EXERCISE REQUIREMENTS: Omit the pictures, then reproduce exactly the line bearing "You are a GUI" and every line after it up to and including the last line of the entries below.

Stored items:

++++++++++

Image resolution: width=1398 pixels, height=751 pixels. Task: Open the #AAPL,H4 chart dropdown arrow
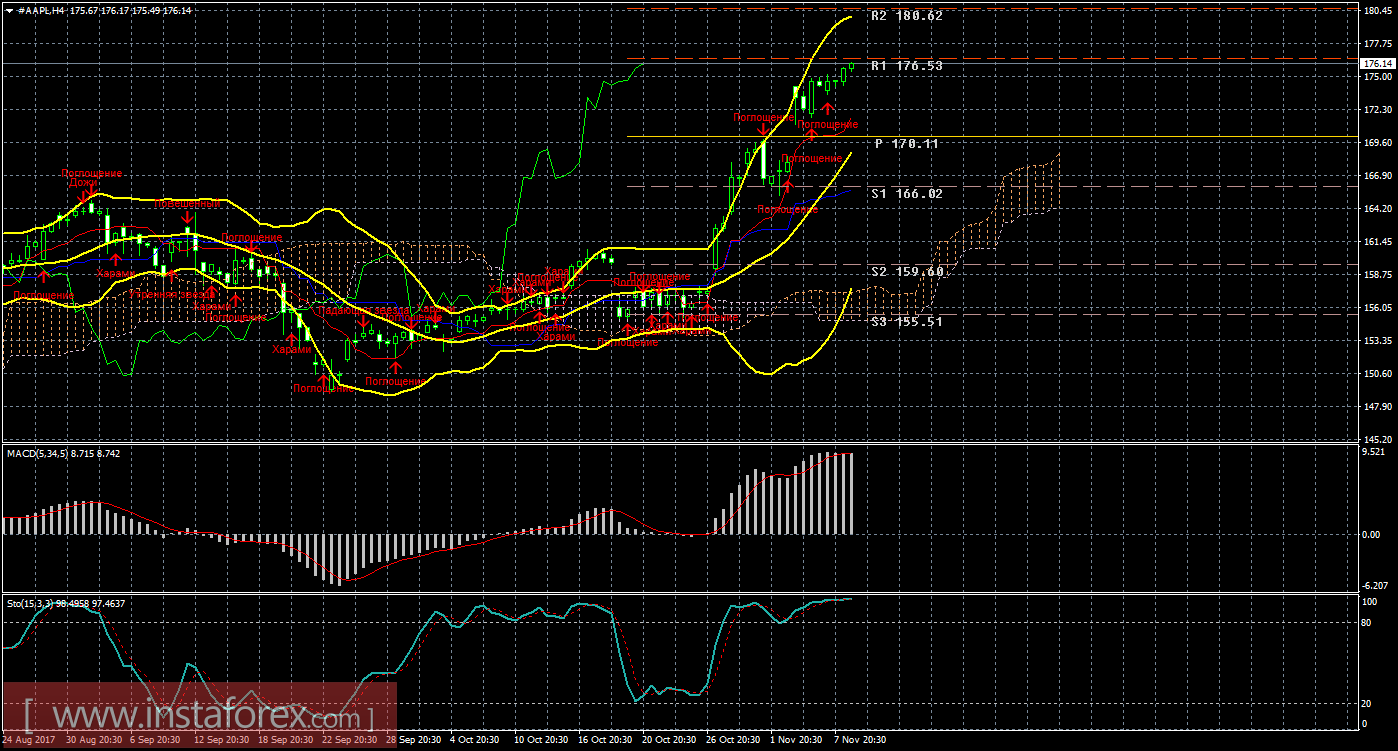coord(9,10)
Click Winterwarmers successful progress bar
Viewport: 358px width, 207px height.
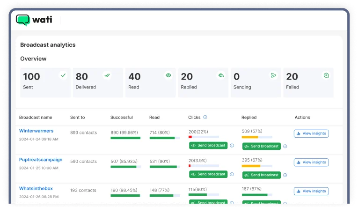(125, 138)
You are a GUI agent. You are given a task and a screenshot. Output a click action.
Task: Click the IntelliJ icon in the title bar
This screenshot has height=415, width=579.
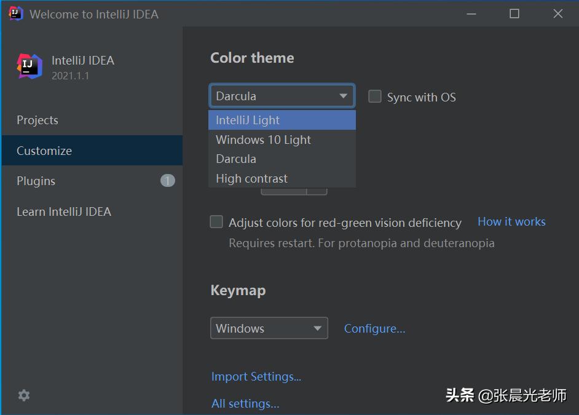point(16,14)
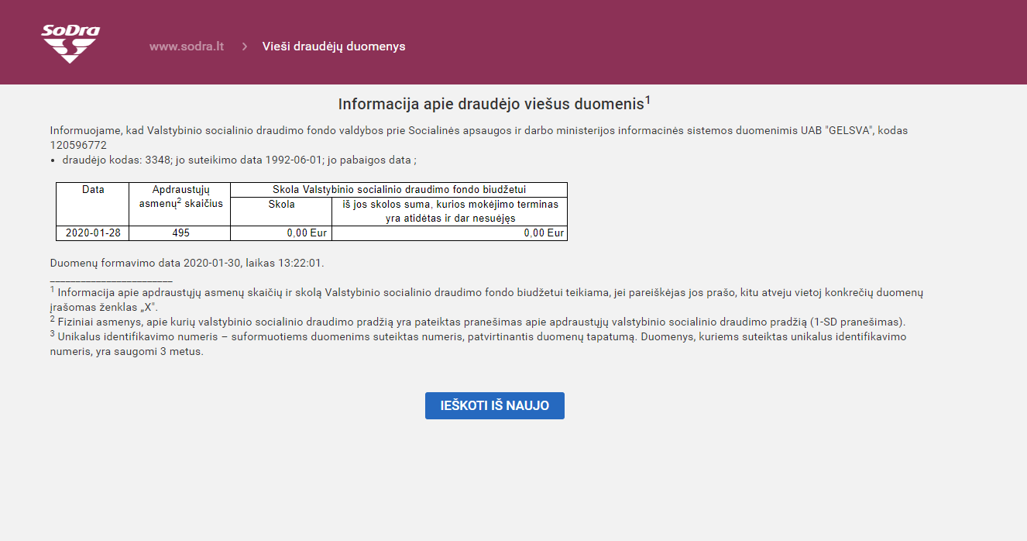Select the Vieši draudėjų duomenys breadcrumb
Image resolution: width=1027 pixels, height=541 pixels.
(334, 47)
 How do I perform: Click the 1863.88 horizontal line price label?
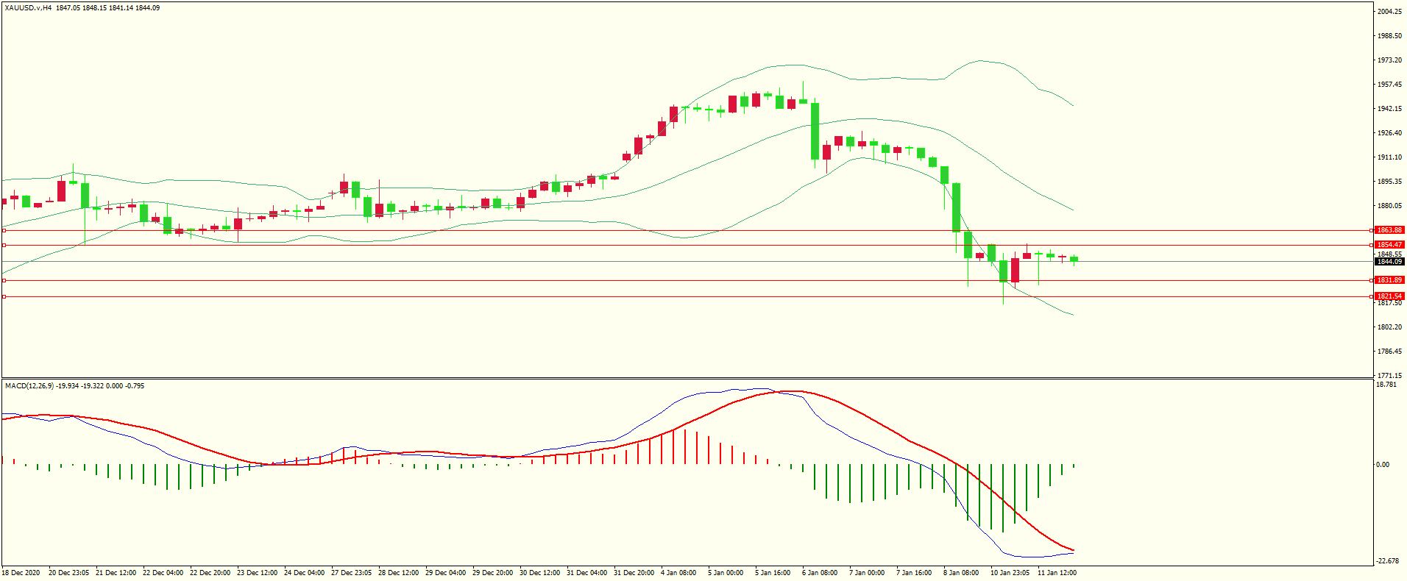(x=1389, y=230)
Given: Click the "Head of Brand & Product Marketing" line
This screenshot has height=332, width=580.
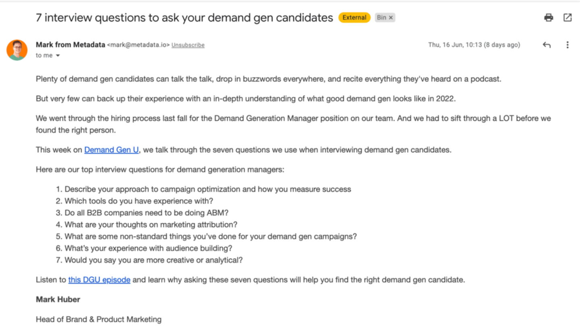Looking at the screenshot, I should tap(98, 319).
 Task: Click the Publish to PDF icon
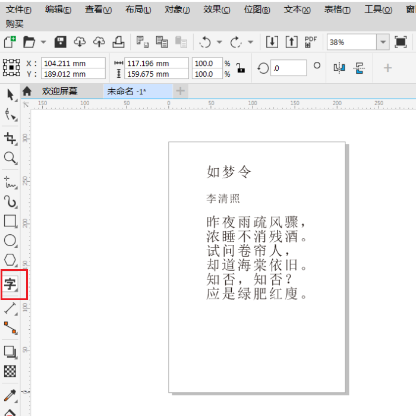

++++++++++

TASK OUTPUT:
You are a GUI agent. You are given a task and a screenshot. Output a click action.
Task: Click the IntelliJ icon in the title bar
This screenshot has height=415, width=579.
point(16,14)
Select the Vieši draudėjų duomenys breadcrumb
Image resolution: width=1027 pixels, height=541 pixels.
(334, 47)
 How do I perform: Click the 1863.88 horizontal line price label?
(x=1389, y=230)
Given: Click the "Head of Brand & Product Marketing" line
This screenshot has height=332, width=580.
Looking at the screenshot, I should tap(98, 319).
 Task: Click the Publish to PDF icon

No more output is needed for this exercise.